Division: ASA Section: Land Management and Conservation

Title: Soil Functional Zone Management:a Vehicle for Enhancing Agroecosystem Services

Organizers: Jodie M Reisner and Adam Davis
Lead Community Sponsor: Soil Health Community
Cosponsor: ASA Section: Environmental Quality
Community Cosponsor: Sustainable Intensification Community
Format: Oral Topical Session
Keywords: crop yield, ecosystem services, precision tillage and soil biodiversity

Session Description: Soil functional zone management (SFZM) is a novel strategy for developing sustainable production systems that attempts to combine the production benefits of intensive row-crop agriculture with the environmental benefits of no-tillage. SFZM creates distinct functional zones within crop row and inter-row spaces. By incorporating decimetre-scale spatial and temporal heterogeneity, SFZM attempts to foster greater soil biodiversity and integrate complementary soil processes at the sub-field level. Such integration maximizes soil services by creating zones of ‘active turnover’, optimized for crop growth and yield (provisioning services); and adjacent zones of ‘soil building’, that promote soil structure development, carbon storage and moisture regulation (regulating and supporting services).
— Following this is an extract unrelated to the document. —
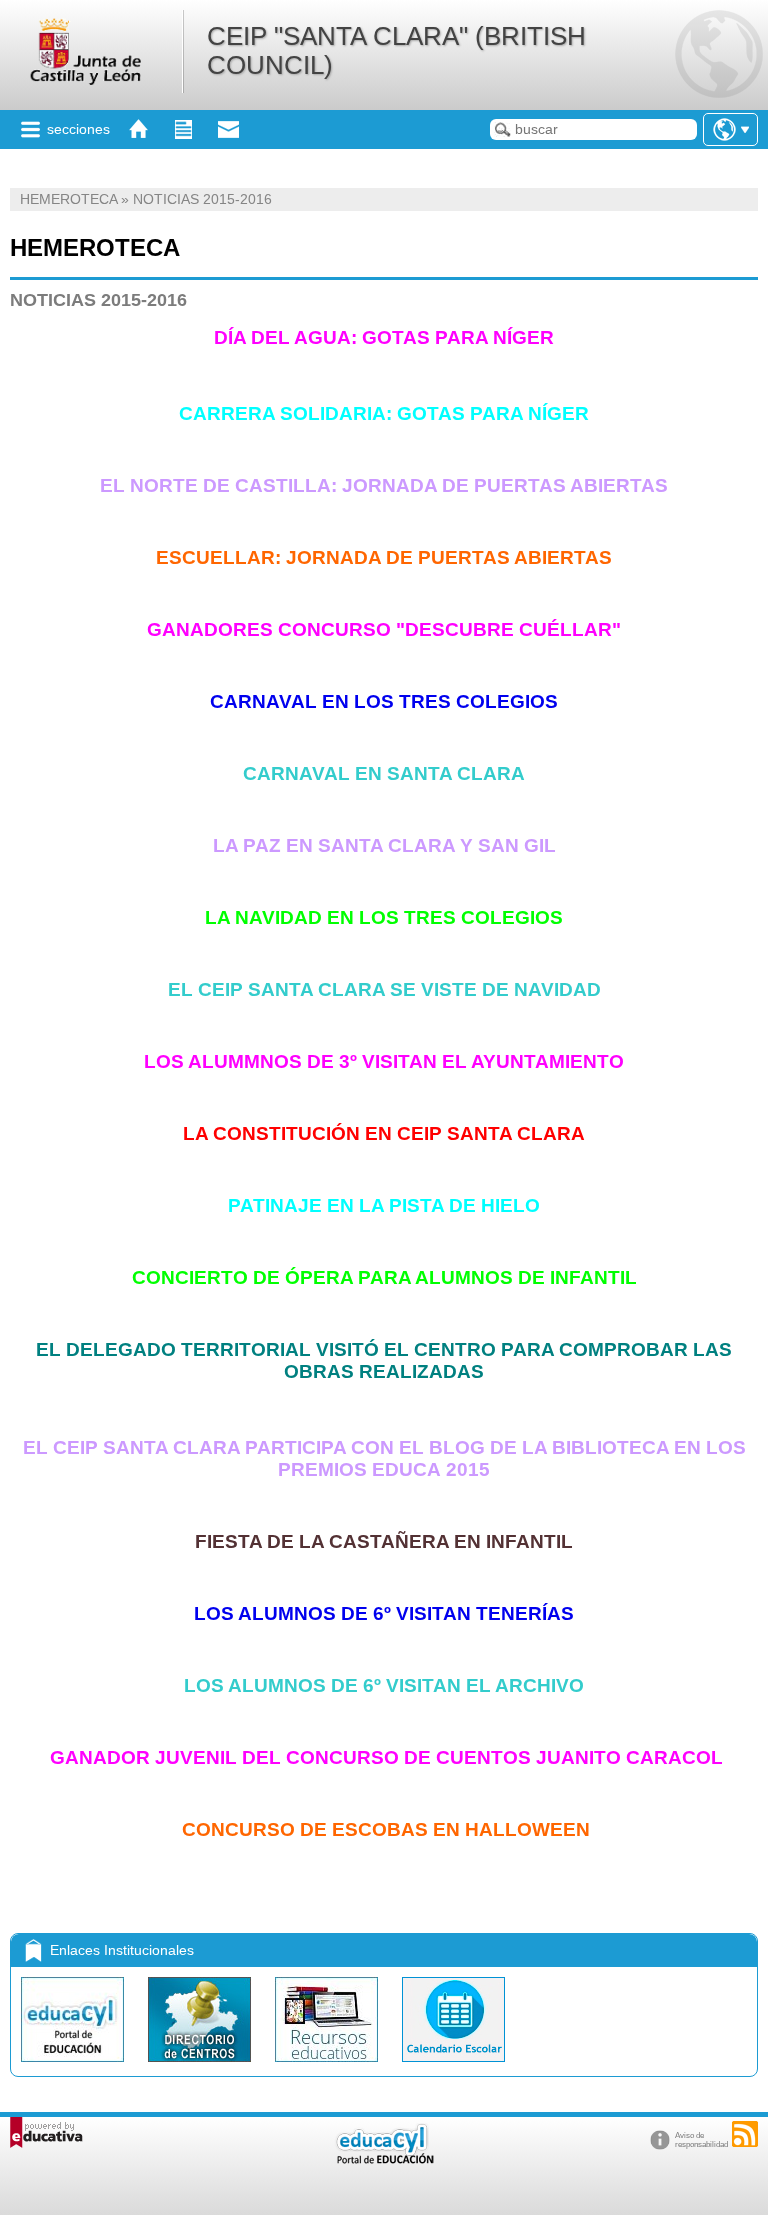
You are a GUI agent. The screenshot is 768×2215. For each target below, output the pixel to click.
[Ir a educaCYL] (384, 2159)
These zones allow SFZM to secure existing agricultural productivity while avoiding or minimizing trade-offs with soil ecosystem services. Moreover, the specific properties of SFZM may enable sustainable increases in provisioning services via temporal intensification (expanding the portion of the year during which harvestable crops are grown). Through the creation of functionally distinct but interacting zones, SFZM may provide a vehicle for optimizing the delivery of multiple goods and services in agricultural systems, allowing sustainable temporal intensification while protecting and enhancing soil functioning. Team members from an AFRI-funded, multistate project will present results on various dimensions of agroecosystem performance in an SFZM system, encapsulating 5-years of coordinated research.